Etienne Dumont

CRITIQUE D'ART

Né en 1948, Etienne Dumont a fait à Genève des études qui lui ont été peu utiles. Latin, grec, droit. Juriste raté, il a bifurqué vers le journalisme. Le plus souvent aux rubriques culturelles, il a travaillé de mars 1974 à mai 2013 à la "Tribune de Genève", en commençant par parler de cinéma. Sont ensuite venus les beaux-arts et les livres. A part ça, comme vous pouvez le voir, rien à signaler.

Frank Horvat est parti à 92 ans. Il avait fait descendre la photo de mode dans la rue

Né dans la Croatie actuelle, l'homme avait beaucoup d'imagination. La chose lui a joué des tours quand il a voulu entrer à l'agence Magnum. Il se situait entre réalité et fiction.

Frank Horvat aux courses en 1958.

Crédits: Succession Frank Horvat.

C’était un nom de la photographie. Le choix de l’histoire s’est fait autour des images de mode de Frank Horvat, qui vient se s’éteindre à 92 ans. Une ironie du sort. Admis en 1960 à l’agence Magnum, où il avait été introduit via son mentor Henri Cartier-Bresson, l’homme s’en était vu expulsé l’année suivante à la demande du même HCB. Celui-ci reprochait au nouveau-venu son «pastiche». On ne pouvait pas être, selon ce psycho-rigide, «à la fois témoin et metteur en scène» au moment de la prise de vue. La postérité a donc retenu le metteur en scène…

Une version alternative de la même photo de mode. Photo Succession Frank Horvat.

Horvat était né en 1928 dans une partie de l’Italie aujourd’hui devenue croate. Juive, sa famille était au départ austro-hongroise. Il y a ensuite eu bien des déplacements. La Suisse notamment. Frank aboutit cependant en France dans les années 1950. C’est là qu’il fait la connaissance de Cartier-Bresson, qui le convertit au Leica. Un appareil léger. Mais Horvat va l’utiliser pour la haute couture, qui paie bien. Il imagine ainsi pour elle des clichés pris certes dans la rue ou dans les lieux publics, mais qui n’en dénotent pas moins une forte imagination. Il ne s’y retrouve pas la même exubérance que chez William Klein. Mais, comme chez Avedon, les modèles extravagants deviennent d’autant plus frappants.
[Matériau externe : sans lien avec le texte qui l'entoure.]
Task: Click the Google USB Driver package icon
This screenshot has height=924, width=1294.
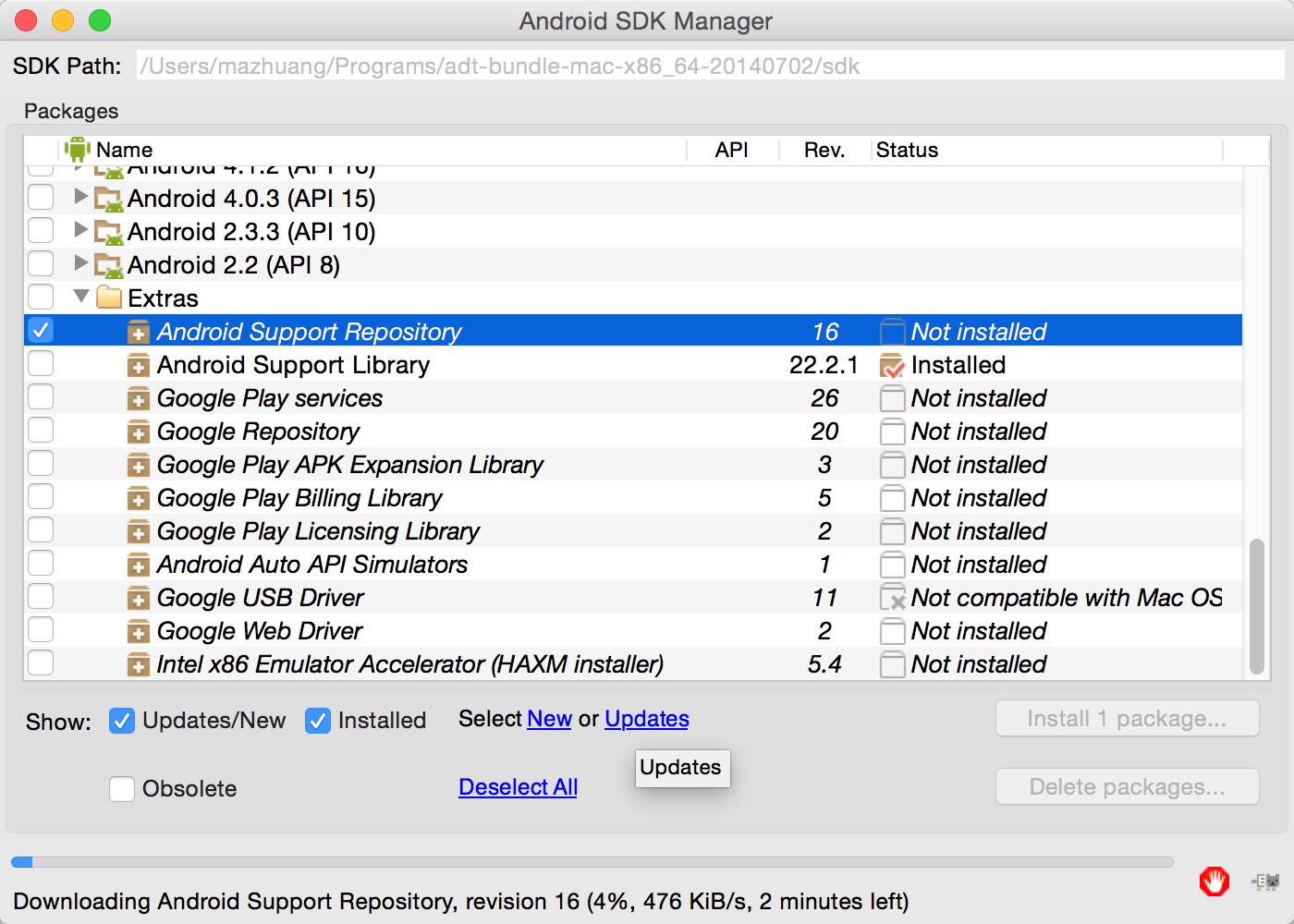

Les mannequins prennent vite un air d’extra-terrestre au milieu des gens du commun. Horvat travaille alors pour les très internationaux «Vogue» ou «Harper’s Bazaar», mais aussi pour le «Elle» français. Un hebdomadaire qu’avait révolutionné le graphisme audacieux de Peter Knapp.

Inspiré par l'ordinateur

Après cette époque dorée, notre homme va faire un peu de tout, de manière plus ou moins inspirée. Il s’est ainsi logiquement retrouvé parmi les premières figures honorées par les jeunes «Rencontres» d’Arles. C’était en 1978. De graves problèmes oculaires ont mis un bémol à sa carrière, passé 1985. Le photographe s’est alors tourné vers l’écriture. Guéri, il est devenu l’un des premiers grands professionnels attiré par l’ordinateur, et ses manipulations illimitées. Un travail qui semble pionnier, vu avec le recul. Puis Horvat a repassé à la photographie classique. On se souvient ainsi de la série «1999», où il proposait son journal d’une année. Une version de luxe de «Une photo par jour», comme la pratique depuis plus d’une décennie un phalanstère de photographes romands. Horvat s’est aussi fait remarquer par les trente mètres de «La Véronique», tendus autour de sa maison provençale. On sait que le voile de sainte Véronique, imprimé du visage christique, constitue la métaphore du 8e art.

Horvat a été souvent exposé. Publié. Cité. Vendu aux enchères. Comme pour la plupart de ses collègues, il en a résulté des icônes. La plupart remontent aux années 1950, qui passent pour la dernière décennie élégante. Il y aurait bien sans doute bien d’autres choses à découvrir, ou à redécouvrir. Mais la postérité ne fait que commencer pour cet homme à la carrière discrète. On verra par la suite.